Explanation of the novel's title
Perchance to Dream is written as a direct sequel to The Big Sleep, the title of which is a euphemism for death. (The older novel includes a philosophical reflection on "sleeping the big sleep".) Continuing the play on words, the sequel derives its name from famous lines from Prince Hamlet's soliloquy in Hamlet, a tragedy by William Shakespeare: "to die: to sleep— / To sleep, perchance to dream" (Act 3, Scene 1, Lines 63–64). One reviewer snarkily suggested alternate titles including Maybe to Dream, The Bigger Sleep, and Sleep Bigger.
Literary significance and reception
Reviewing the novel for The New York Times, author Martin Amis wrote that it "never amounts to more than a nostalgic curiosity" while finding the text "candidly puerile" and "full of stubbed toes and barked shins". Josh Rubins of Entertainment Weekly allowed that "Parker has no trouble telling a story in the spare, coolly sardonic Chandler/Marlowe voice" but found Parker's Marlowe to be "a bit of a lightweight" and that "the tale Parker has concocted for this sequel doesn't seem worthy of the occasion". Writing in the Los Angeles Times, Dick Lochte asserted that Parker "was no Chandler" but found the novel "entertaining" in its own right. Author Robert Goldsborough reviewed the novel more positively for the Chicago Tribune, finding this book to be better than Poodle Springs and that Parker has "crafted a Marlowe tale stronger than most of Chandler's later work."

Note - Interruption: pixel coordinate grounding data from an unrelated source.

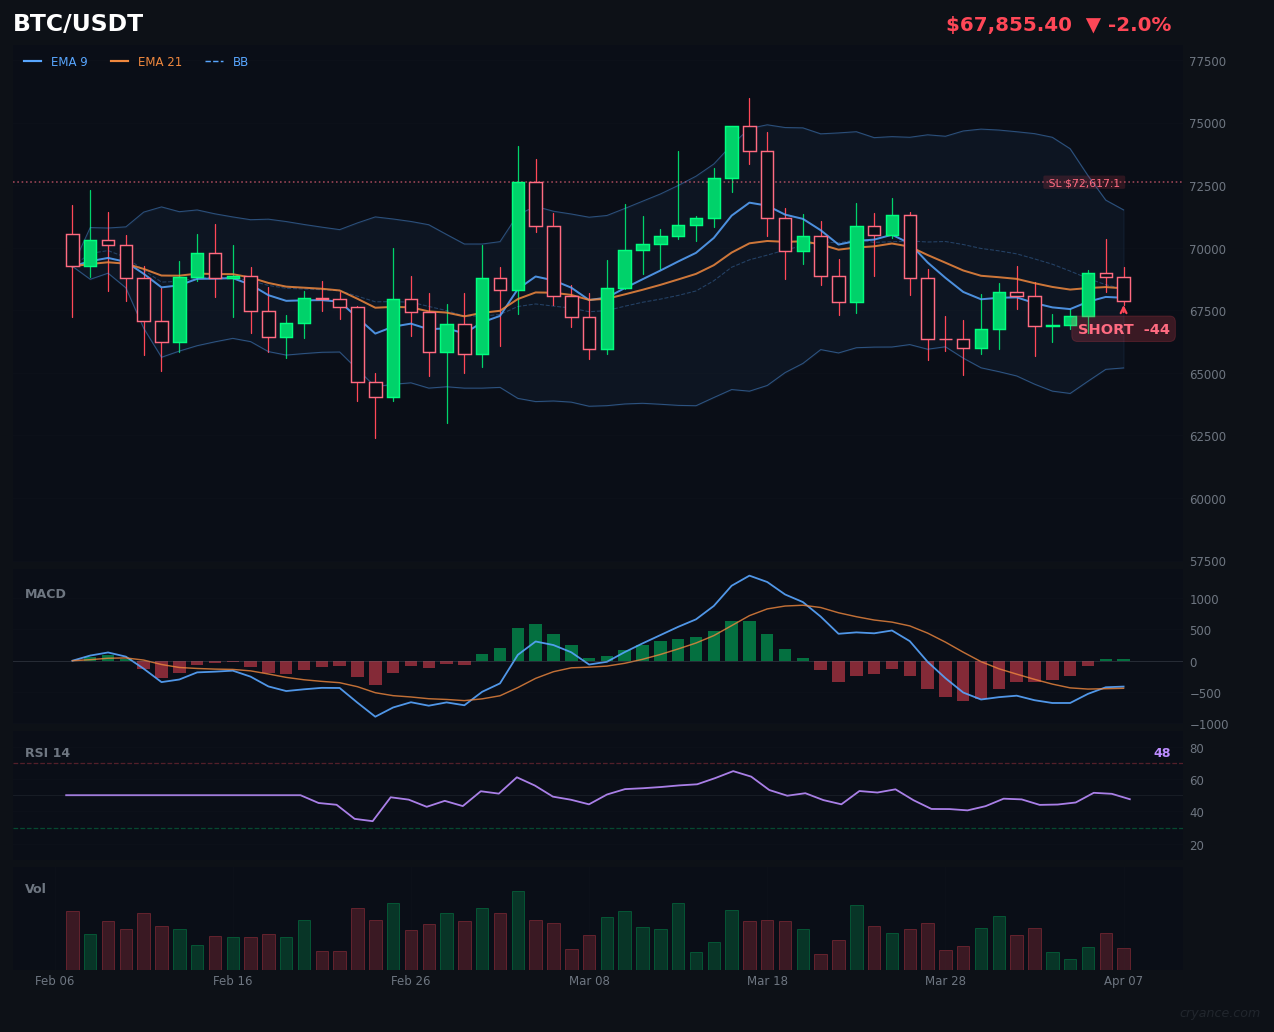Click the blue EMA 9 line icon in legend
This screenshot has width=1274, height=1032.
coord(33,62)
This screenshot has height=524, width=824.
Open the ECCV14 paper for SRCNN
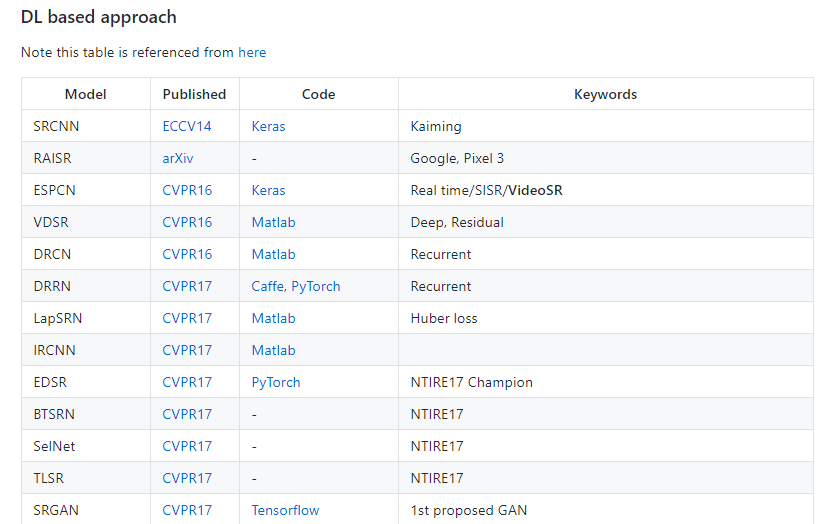[187, 126]
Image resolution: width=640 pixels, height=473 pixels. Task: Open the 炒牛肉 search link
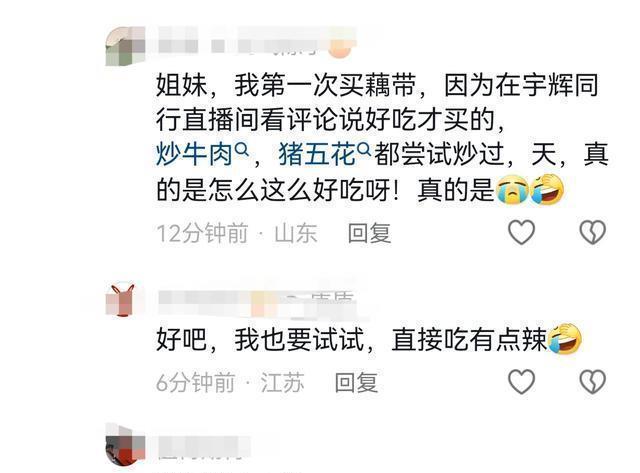pyautogui.click(x=194, y=155)
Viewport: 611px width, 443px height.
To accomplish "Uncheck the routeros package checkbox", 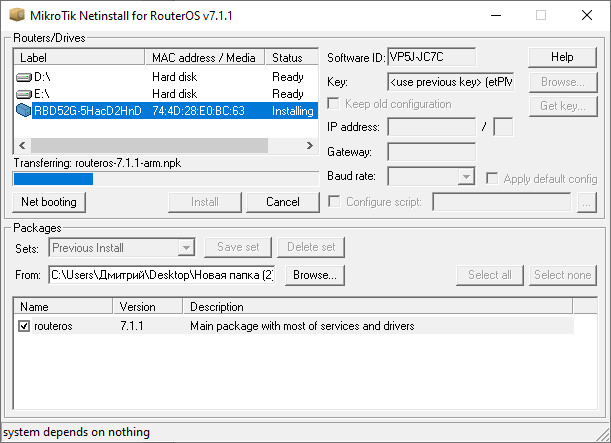I will click(25, 326).
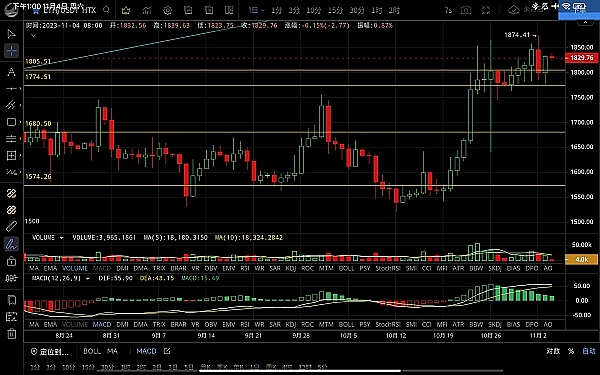The height and width of the screenshot is (375, 600).
Task: Toggle 对数 logarithmic price scale
Action: point(553,351)
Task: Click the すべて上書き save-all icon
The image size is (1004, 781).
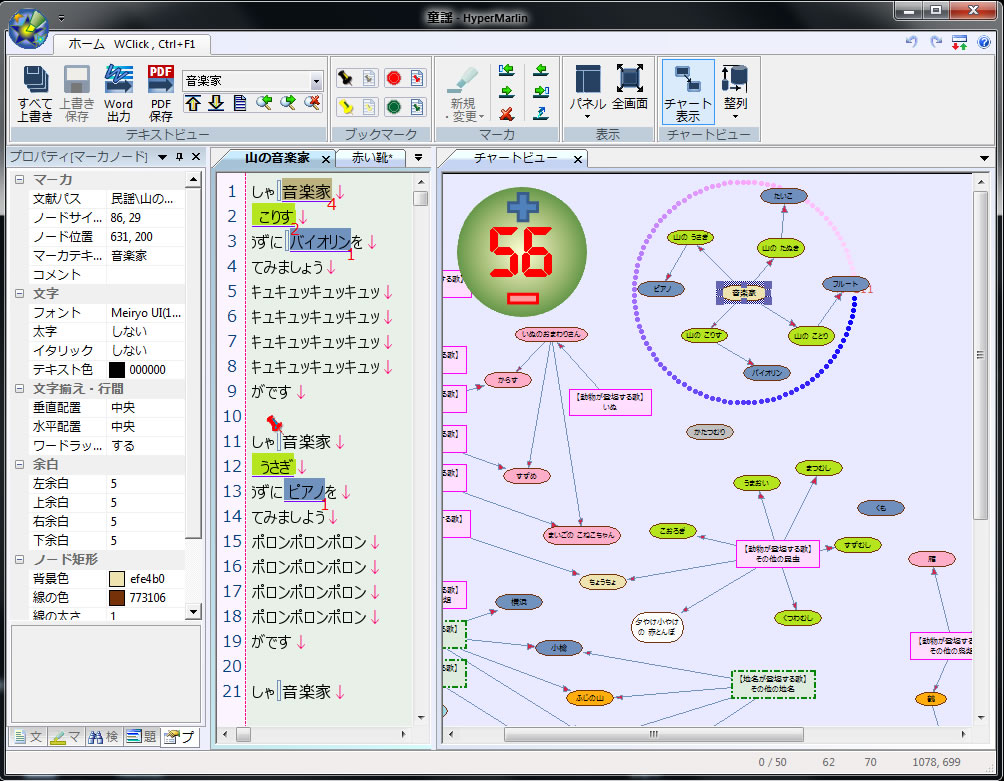Action: coord(35,81)
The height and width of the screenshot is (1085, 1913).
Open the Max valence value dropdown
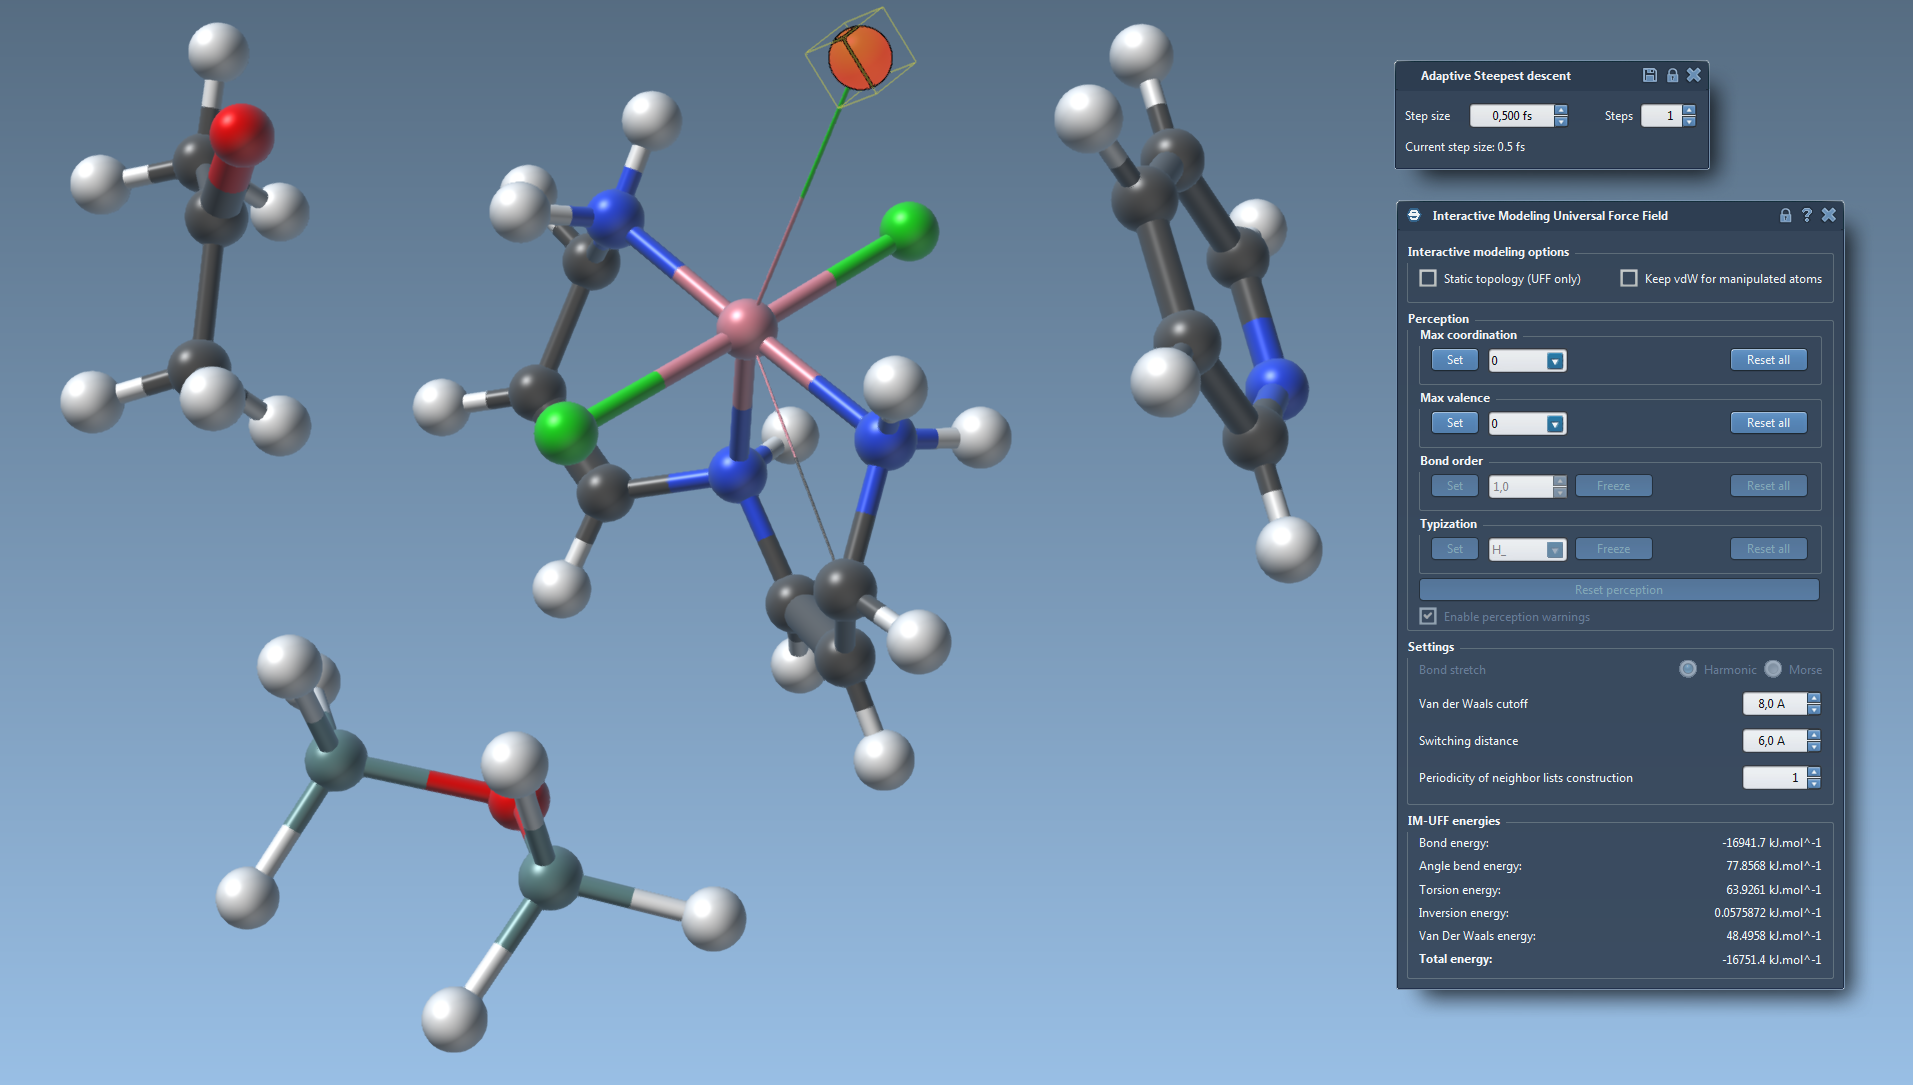click(1555, 424)
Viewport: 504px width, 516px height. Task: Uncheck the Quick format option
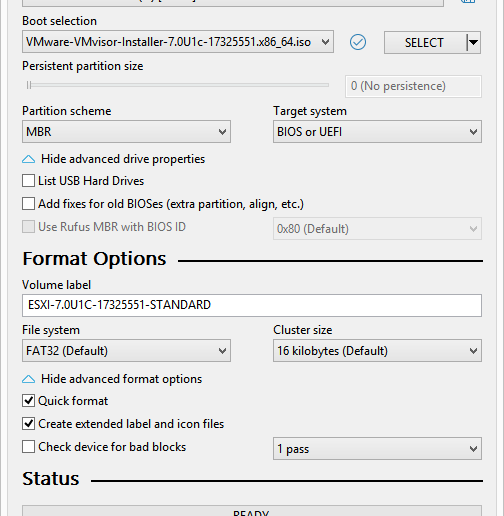click(28, 401)
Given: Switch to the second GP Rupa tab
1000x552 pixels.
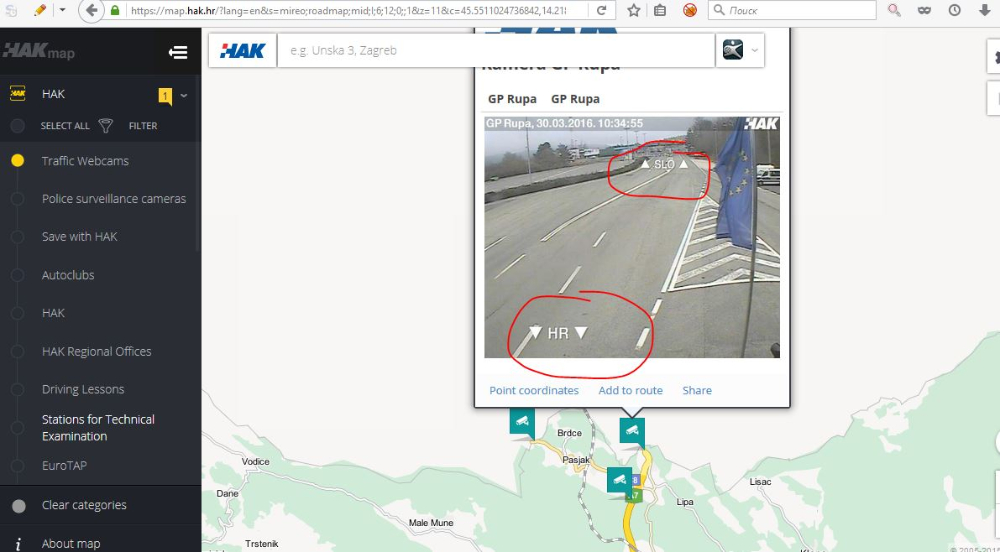Looking at the screenshot, I should pyautogui.click(x=575, y=99).
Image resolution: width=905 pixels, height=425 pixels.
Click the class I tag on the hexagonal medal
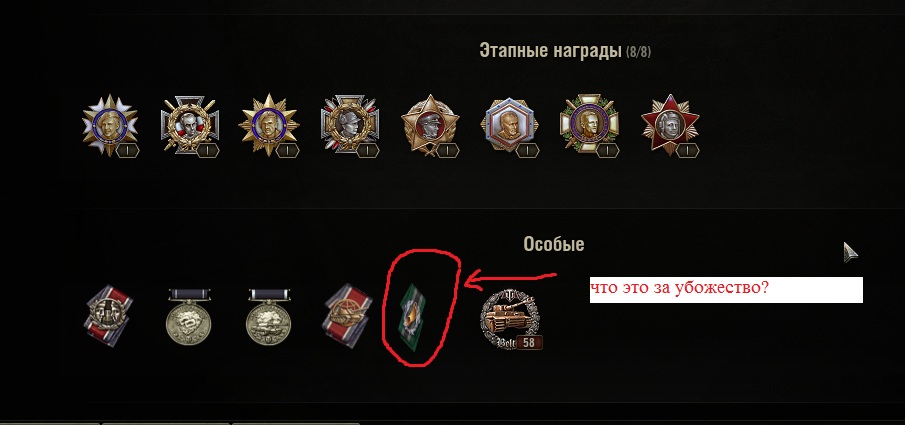(x=527, y=151)
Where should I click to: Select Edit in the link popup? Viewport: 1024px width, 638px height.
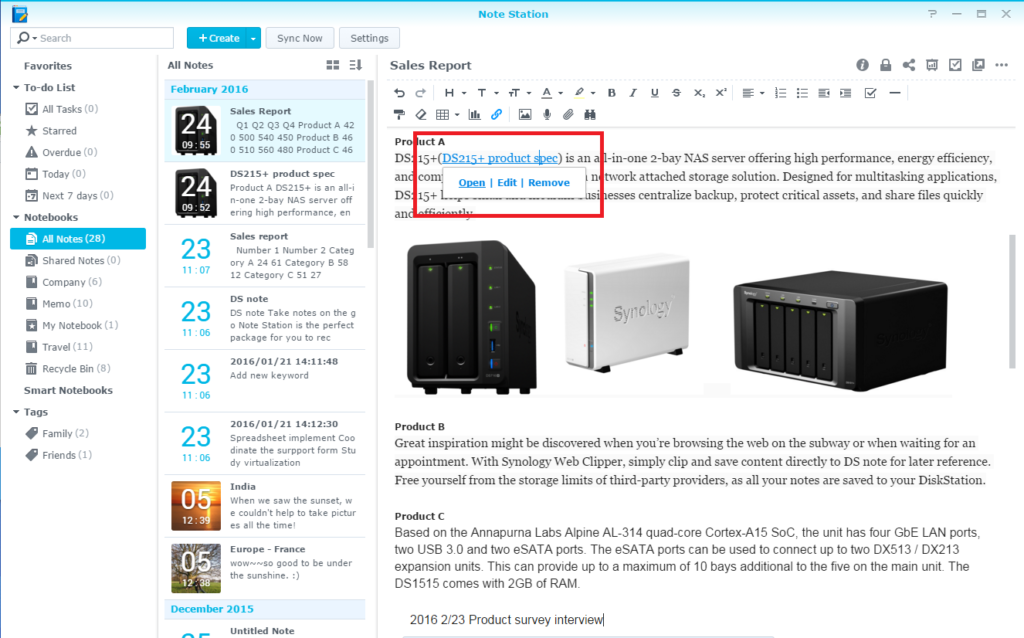click(507, 183)
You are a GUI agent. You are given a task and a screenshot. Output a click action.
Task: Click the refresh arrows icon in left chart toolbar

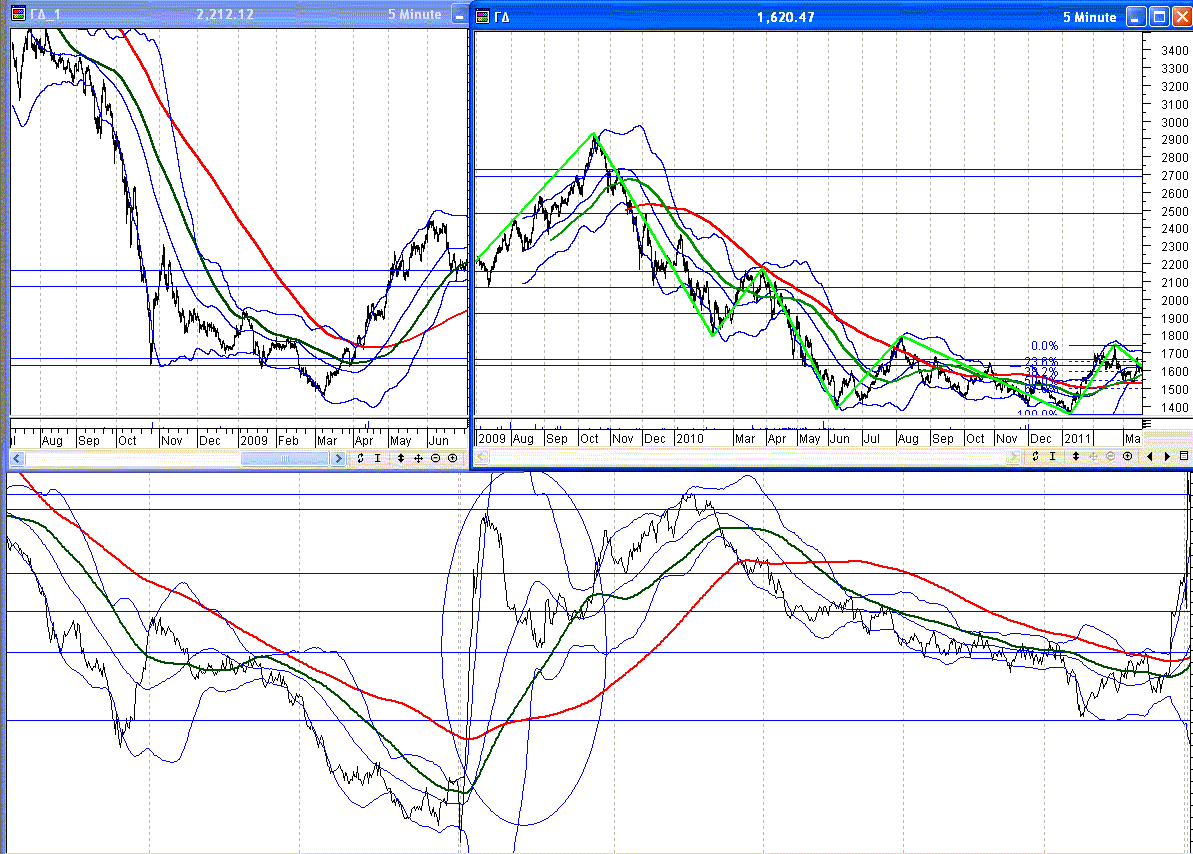pos(361,458)
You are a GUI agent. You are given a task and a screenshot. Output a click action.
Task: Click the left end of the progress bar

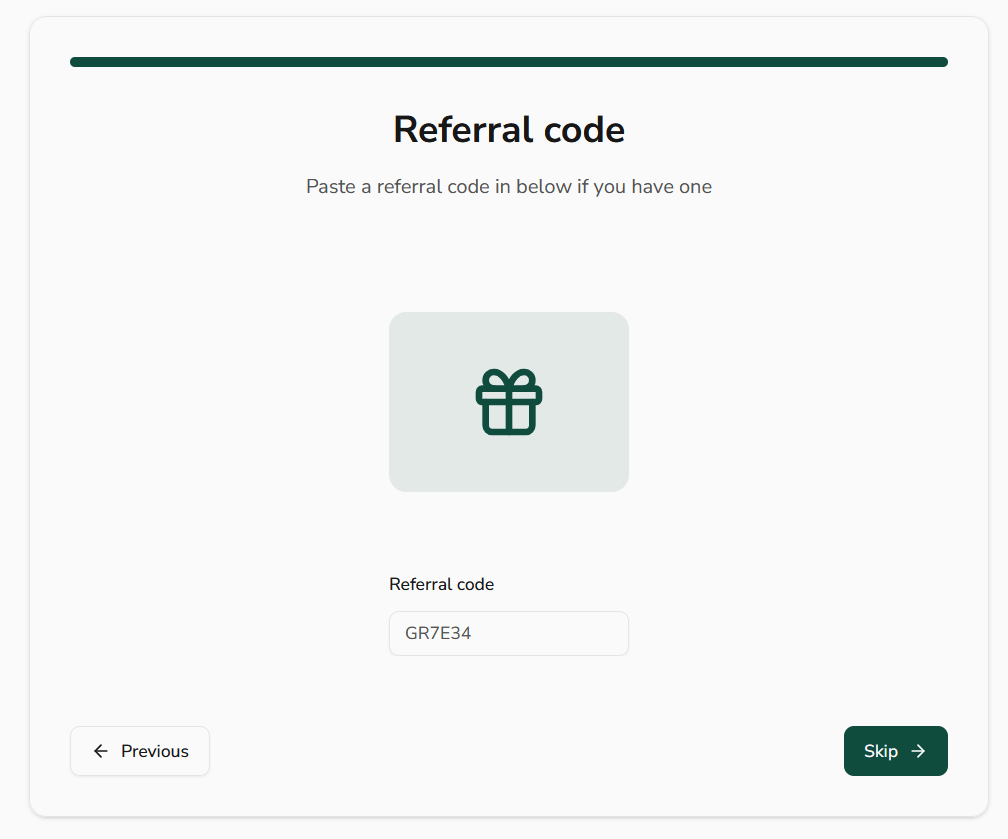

The first audiobook release of Perchance to Dream was on cassette tape in January 1991 (ISBN 978-1558002913) from Dove Entertainment, Inc. Phoenix Books released a new audio book production of the novel on compact disc in February 2007. This edition (ISBN 978-1597770255) was read by actor Elliott Gould who played the character of Marlowe in the 1973 film The Long Goodbye.